Provided material →
______________________________

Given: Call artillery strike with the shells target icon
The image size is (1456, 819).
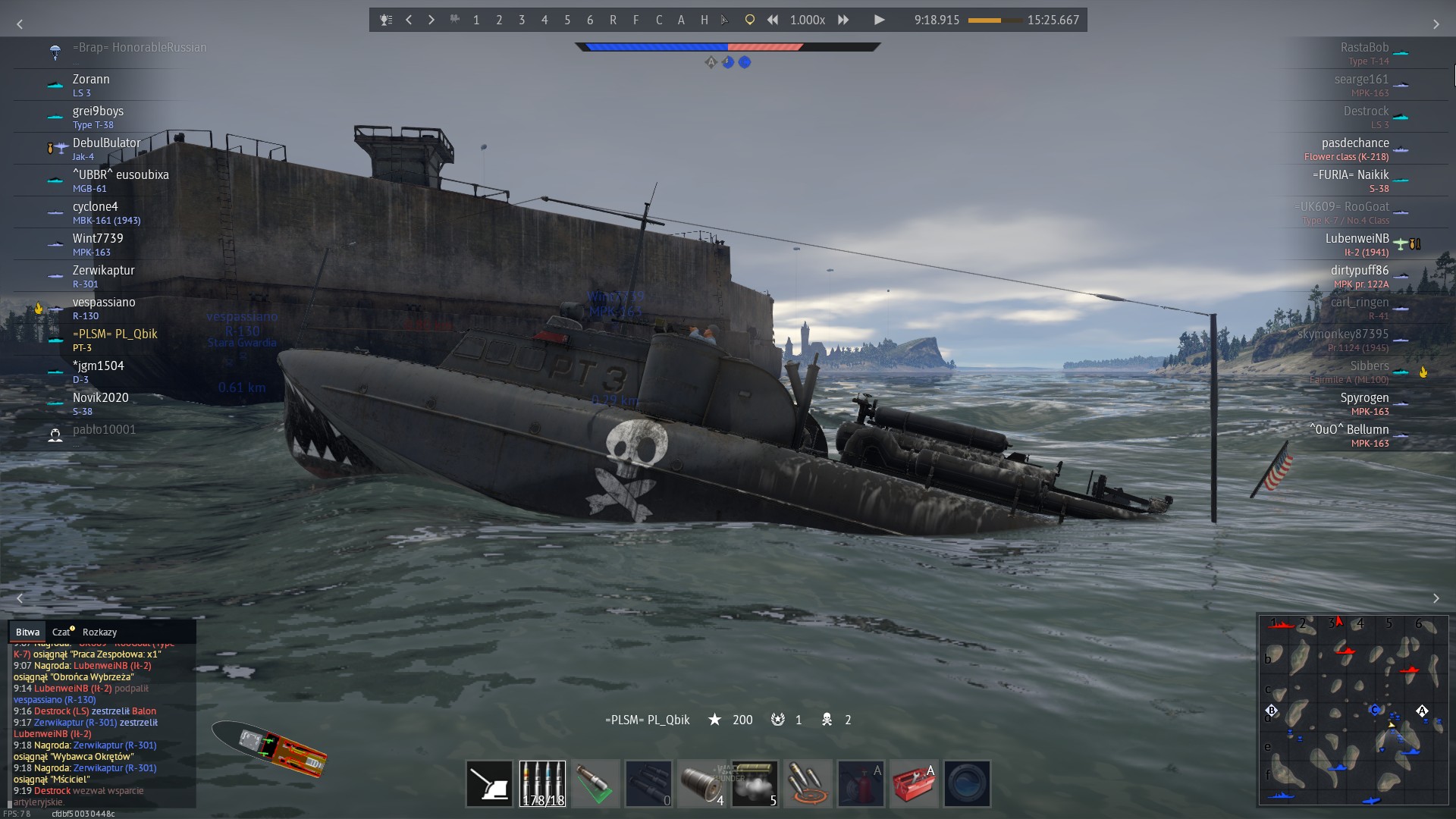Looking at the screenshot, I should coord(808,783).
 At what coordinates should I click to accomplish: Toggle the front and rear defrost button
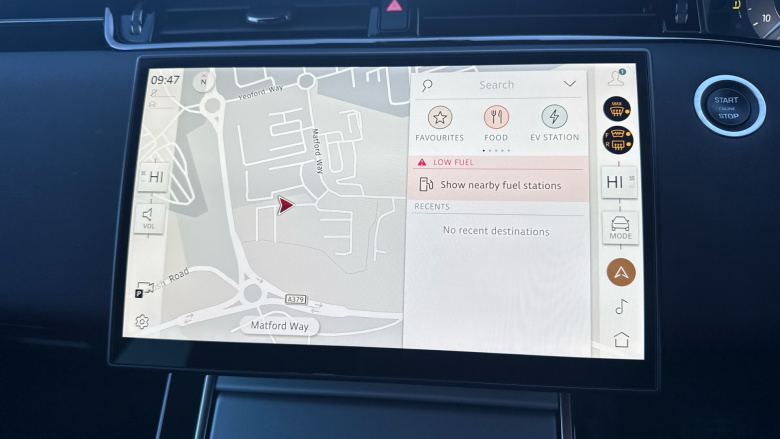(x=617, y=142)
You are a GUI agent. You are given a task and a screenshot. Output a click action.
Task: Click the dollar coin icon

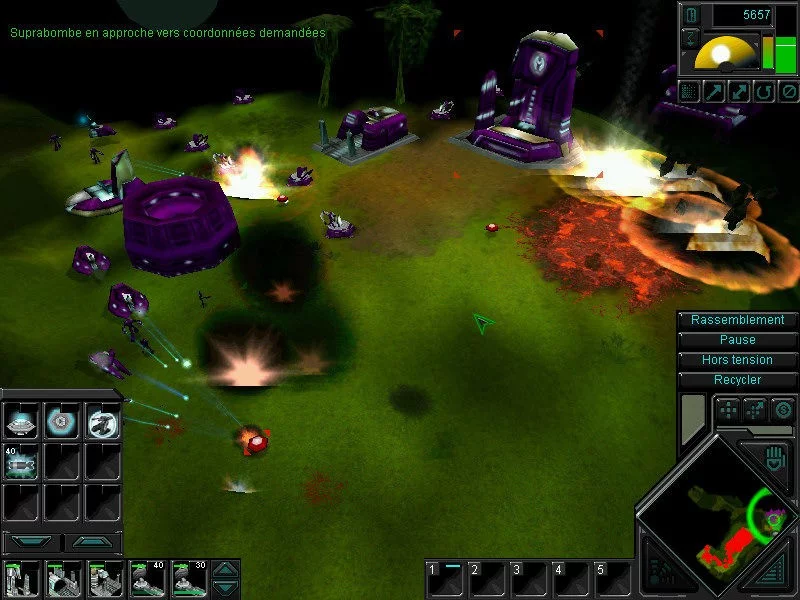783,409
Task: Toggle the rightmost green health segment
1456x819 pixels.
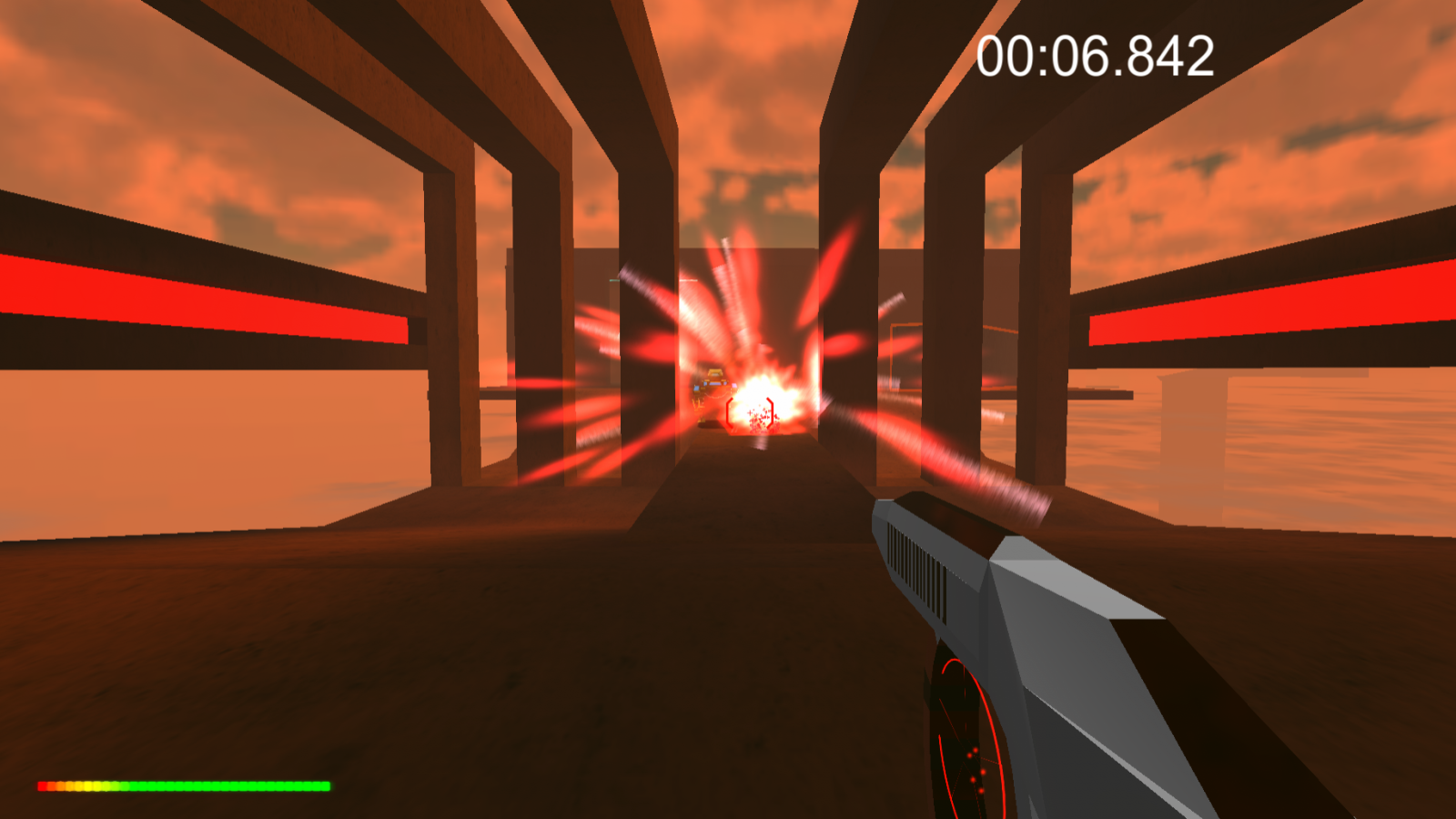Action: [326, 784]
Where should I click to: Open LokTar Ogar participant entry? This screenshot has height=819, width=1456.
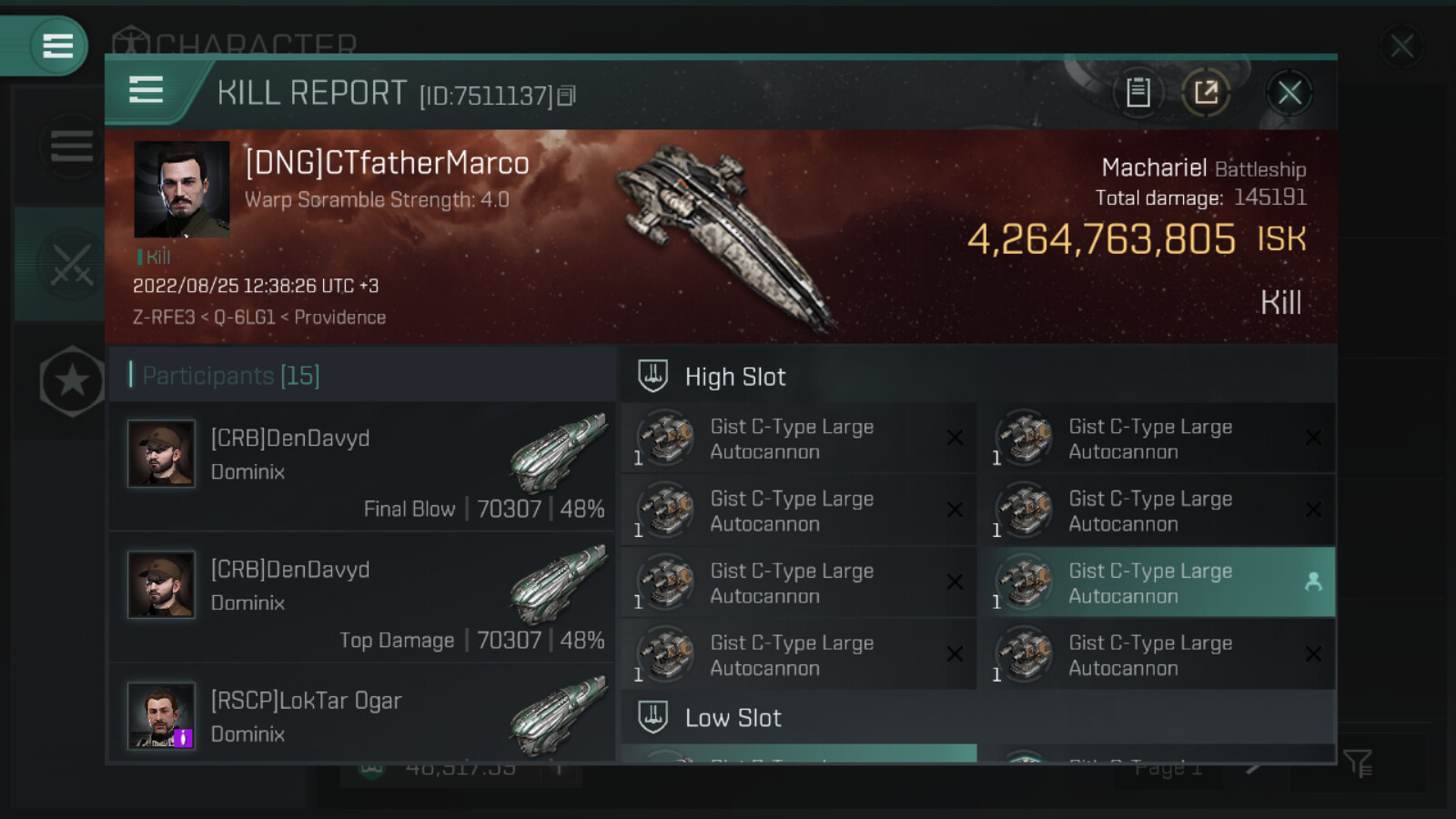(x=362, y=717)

______________________________

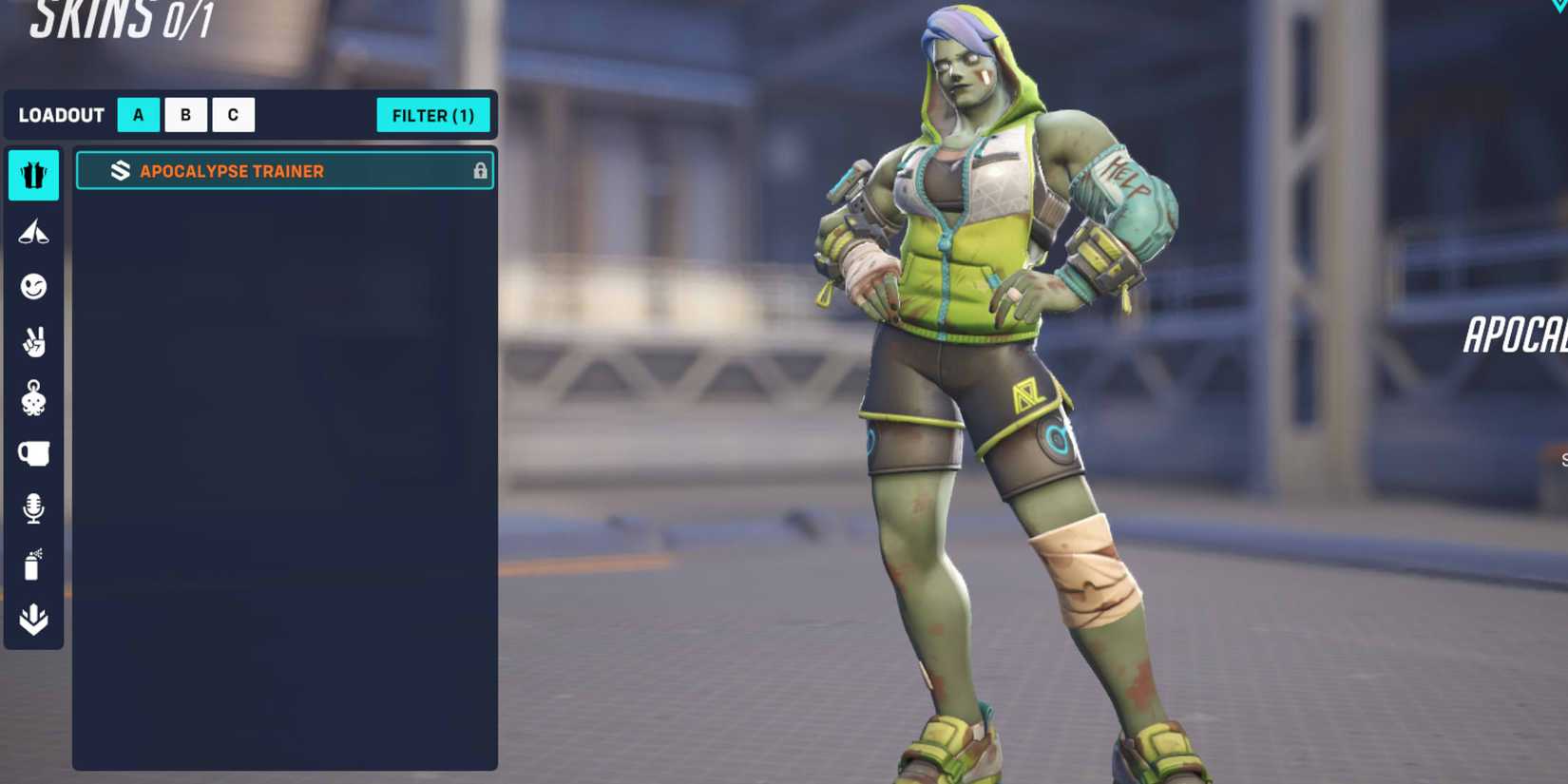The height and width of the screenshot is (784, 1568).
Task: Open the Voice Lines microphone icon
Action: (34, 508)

______________________________

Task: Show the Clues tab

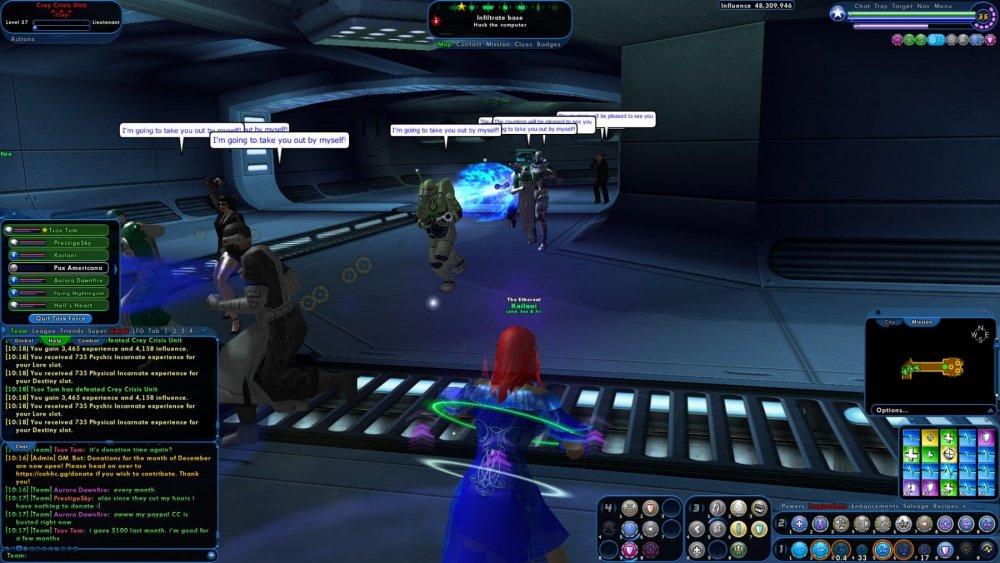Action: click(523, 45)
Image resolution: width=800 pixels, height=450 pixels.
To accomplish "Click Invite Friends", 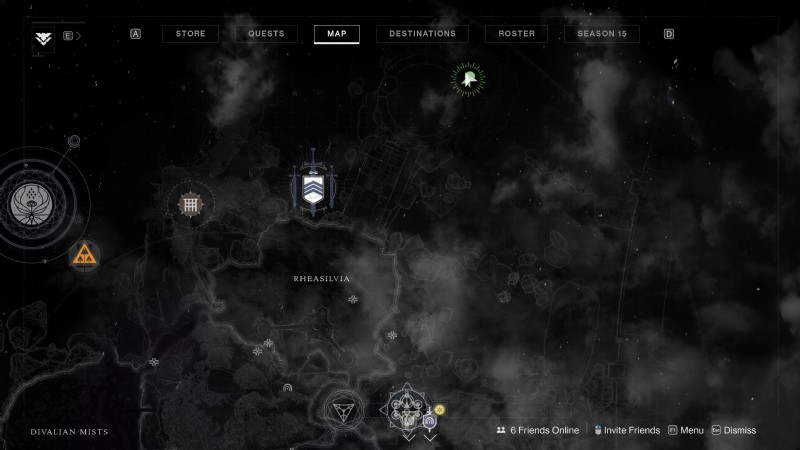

______________________________

Aim of the exercise → Reproduce word for word the lines from the one containing "The height and" through the one containing "Action: (34, 508)", including both of those lines. Leave the pictures out of your answer.

Solution →
The height and width of the screenshot is (784, 1568).
Task: Open the Voice Lines microphone icon
Action: (34, 508)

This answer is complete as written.